(Required tasks)
- a) Condense the paragraph of the article on Lucy Shapiro's Lasker Award that begins "Shapiro’s work centres on" into a single sentence, keeping its main facts.
- b) Pick up the article on Lucy Shapiro's Lasker Award after its final sentence and keep writing it.

Lucy Shapiro Wins Lasker Award for Pioneering Work on Bacterial Cell Organisation

Lucy Shapiro received the Lasker Special Achievement Award for her discovery of how bacteria use genetic pathways to encode 3D cellular life. Her impressive 55 year career in biomedical sciences has reshaped the biopharmaceutical industry’s understanding of spatial organisation in bacterial cells.

Shapiro’s work centres on the bacterium Caulobacter crescentus. She has provided crucial insights into the ways genetic circuits of a cell determine its spatial dynamics. These dynamics, in turn, modulate genetic regulatory pathways.

She uncovered a vital hypothesis: How does linear DNA encode cells’ biochemical activities in three dimensions? Previously, scientists assumed that the DNA simply floated around in the bacterial cell. Shapiro, however, was confident that a logic existed, dictating how a cell decoded information about its 3D structure from its linear DNA.

(Recorded information)
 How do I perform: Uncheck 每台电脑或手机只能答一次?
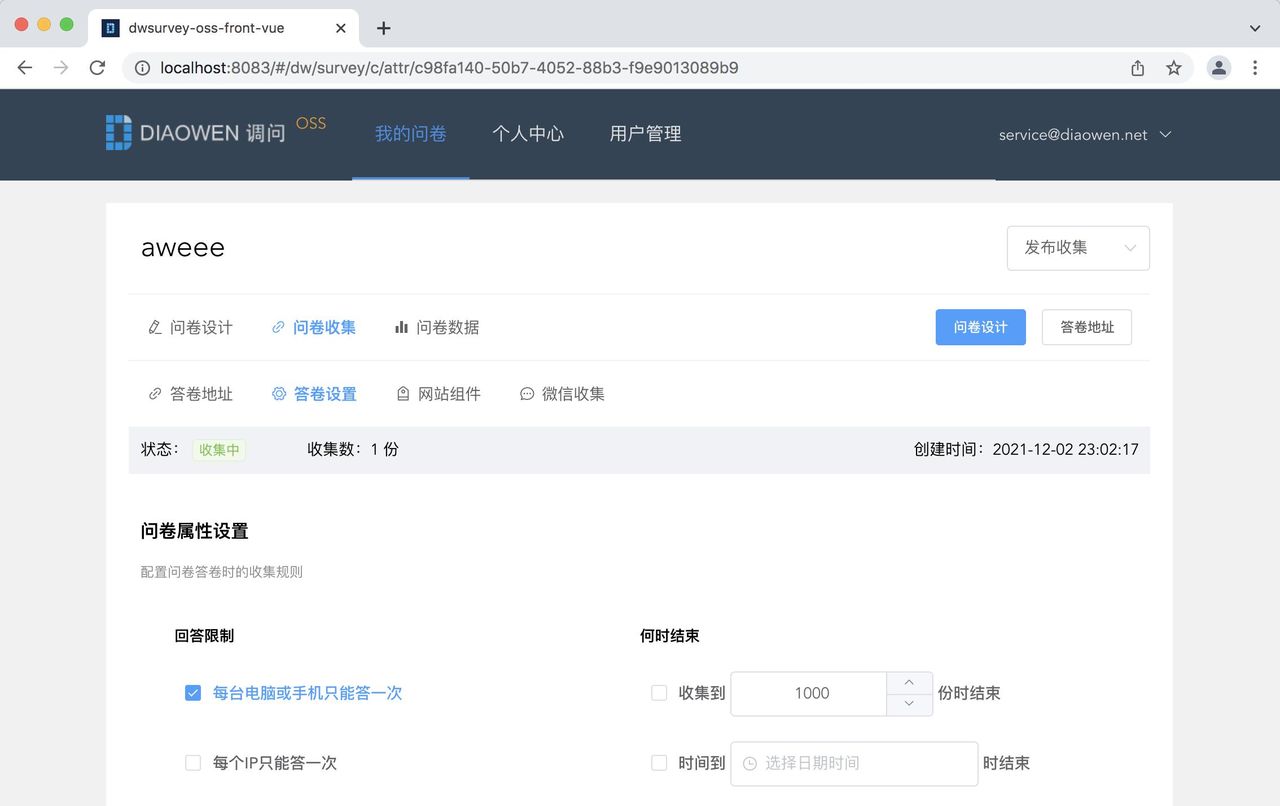pos(192,692)
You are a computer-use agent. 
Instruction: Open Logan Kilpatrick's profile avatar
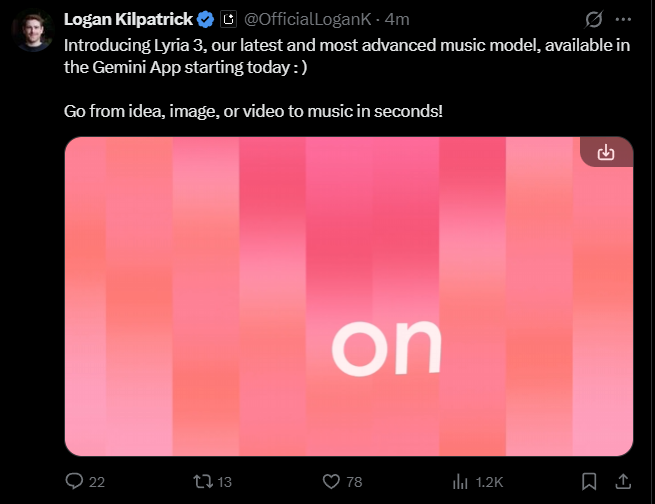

(Task-by-task results)
- a) Shapiro's research on the bacterium Caulobacter crescentus has shown how a cell's genetic circuits determine its spatial dynamics, which in turn modulate its genetic regulatory pathways.

- b)
To answer her question, she delved into the existing literature to find a simple cell that exhibited polarity and yielded two distinct daughter cells during division. When she landed on C. crescentus, a crescent-shaped bacterium with a flagellum on one end and a stalk-like appendage at the other.

Her lab demonstrated that bacterial genetic circuits do more than encode protein sequences: they regulate the spatial placement and timing of proteins, chromosomes, and cell-cycle regulators inside the cell.

She uncovered that bacterial cells are highly organised and found that chemoreceptor proteins which regulate bacterial chemotaxis in response to environmental cues, were confined to one pole of the cell. Furthermore, she found a gene encoding a response regulator, CtrlA, that controls the transcription of genes encoding important flagellar and chemotaxis proteins.

She discovered that swarmer cells contain CtrA, which gets degraded by proteases located at the cell pole during the swarmer-to-stalked cell transition. This reveals a delicate temporal and spatial organisation in the cells.

Her research led to the development of two FDA-approved drugs: one used as an antifungal and another to treat eczema. Ultimately, her career has contributed to founding systems biology, combining biology, engineering, and physics to understand how the internal spatial logic of cells works.